Trump has often taunted and mocked Warren using the term “Pocahantas” and has accused her of claiming a Native American ancestor to gain an advantage as a law professor. He vowed to contribute $1 million to her favorite charity if DNA analysis actually proved she had native ancestry.
He changed his mind while touring storm-damaged areas in Georgia, telling reporters he initially offered the donation only if she agreed to a DNA test during a debate as the Democrat’s nominee for president.
“I’ll only do it if I can test her personally, and that will not be something I will enjoy doing either,” he said, The Atlanta Journal-Constitution reported.
Also Monday, the Cherokee Nation offered a rare rebuke of Warren.
"Using a DNA test to lay claim to any connection to the Cherokee Nation or any tribal nation, even vaguely, is inappropriate and wrong," the tribe’s secretary of state, Chuck Hoskin Jr., said in a statement, according to OKNews.com.
"It makes a mockery out of DNA tests and its legitimate uses while also dishonoring legitimate tribal governments and their citizens, whose ancestors are well documented and whose heritage is proven,” Hoskin said.
Warren said earlier in the day that when “someone brings up my family story, I’ll use it to lift up the story of Native families and communities.”
She said it’s an opportunity to highlight the work of the National Indigenous Women’s Resource Center (NIWRC).
“I'll use it today to lift up the NIWRC and their amazing work to protect Native women from violence,” she said.
Original story: Sen.
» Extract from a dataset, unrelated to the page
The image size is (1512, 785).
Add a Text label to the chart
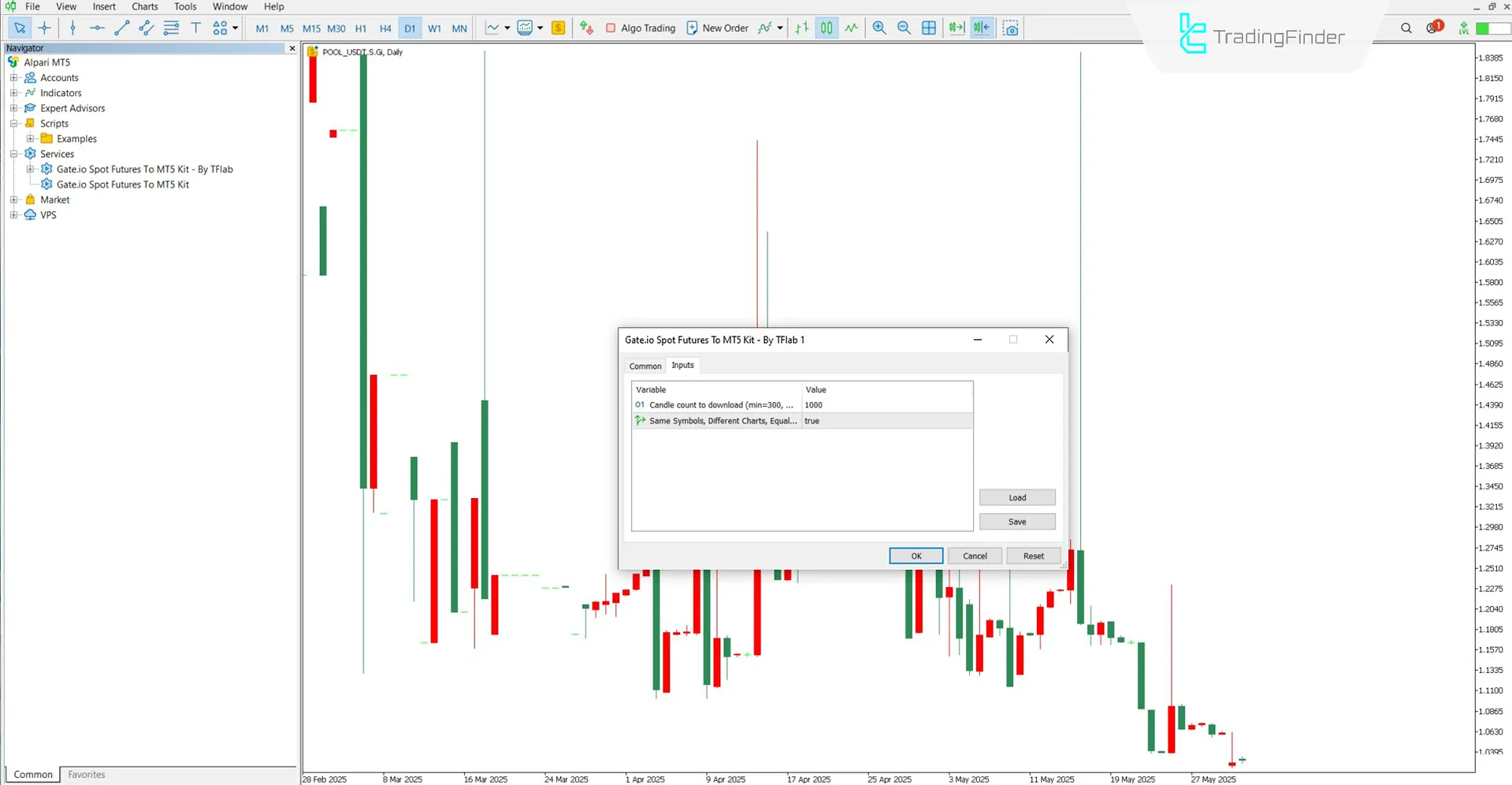point(196,28)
Elizabeth Warren, D-Mass., has released an analysis of her DNA showing that she has Native American ancestry.
An analysis of Warren's DNA sample showed she had a Native American ancestor in her family dating back six to 10 generations, according to WFXT. The release of the analysis comes after President Donald Trump has mocked her repeatedly for her claim that she has Native American blood, and repeatedly questioned her ancestry.
A Stanford professor, Carlos D. Bustamante, who was awarded a MacArthur genius grant for his work tracking population migration via DNA, performed the analysis of the DNA. His report says the majority of Warren's ancestry is European, but there is strong evidence to suggest that she has a Native American ancestor.
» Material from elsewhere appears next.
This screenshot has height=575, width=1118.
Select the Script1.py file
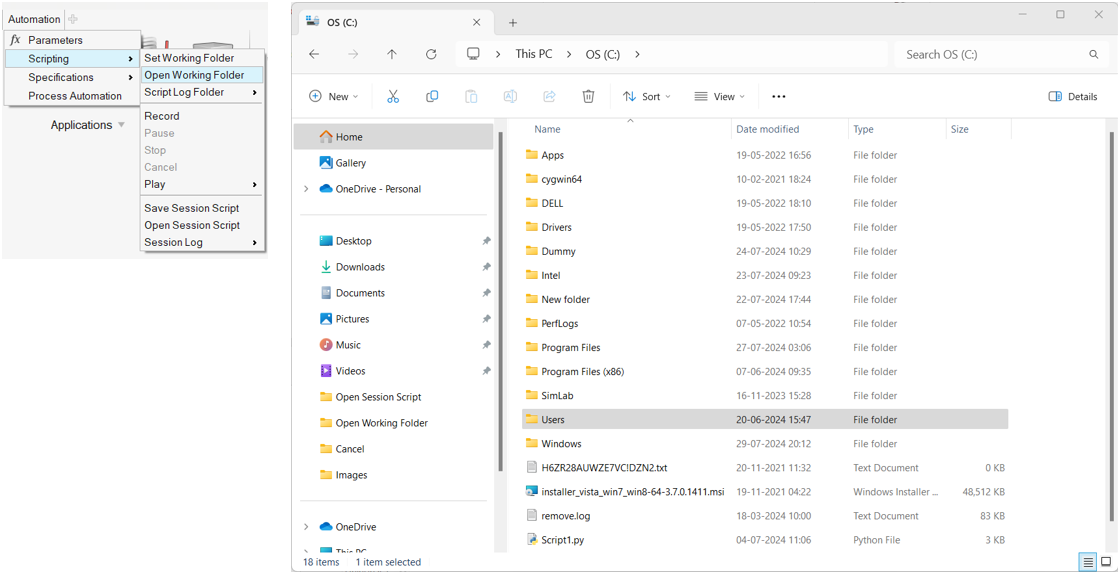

Warren's office also released a video to YouTube, "Elizabeth Warren's family story," which directly addresses the attacks on her heritage by the President and includes interviews with her family. A "Fact Squad" website with links to the DNA report and supporting documents was also launched.
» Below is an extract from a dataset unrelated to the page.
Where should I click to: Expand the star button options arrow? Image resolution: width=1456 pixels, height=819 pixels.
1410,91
Last month, Warren spoke about her future during a town hall in western Massachusetts on Sept. 30. She said she'll take a "hard look at running for president" after the November elections.
Warren, a frequent critic of President Donald Trump, is running for re-election in November against GOP state Rep. Geoff Diehl, who was co-chairman of Trump's 2016 Massachusetts campaign.
She has been at the center of speculation that she might take on Trump in 2020.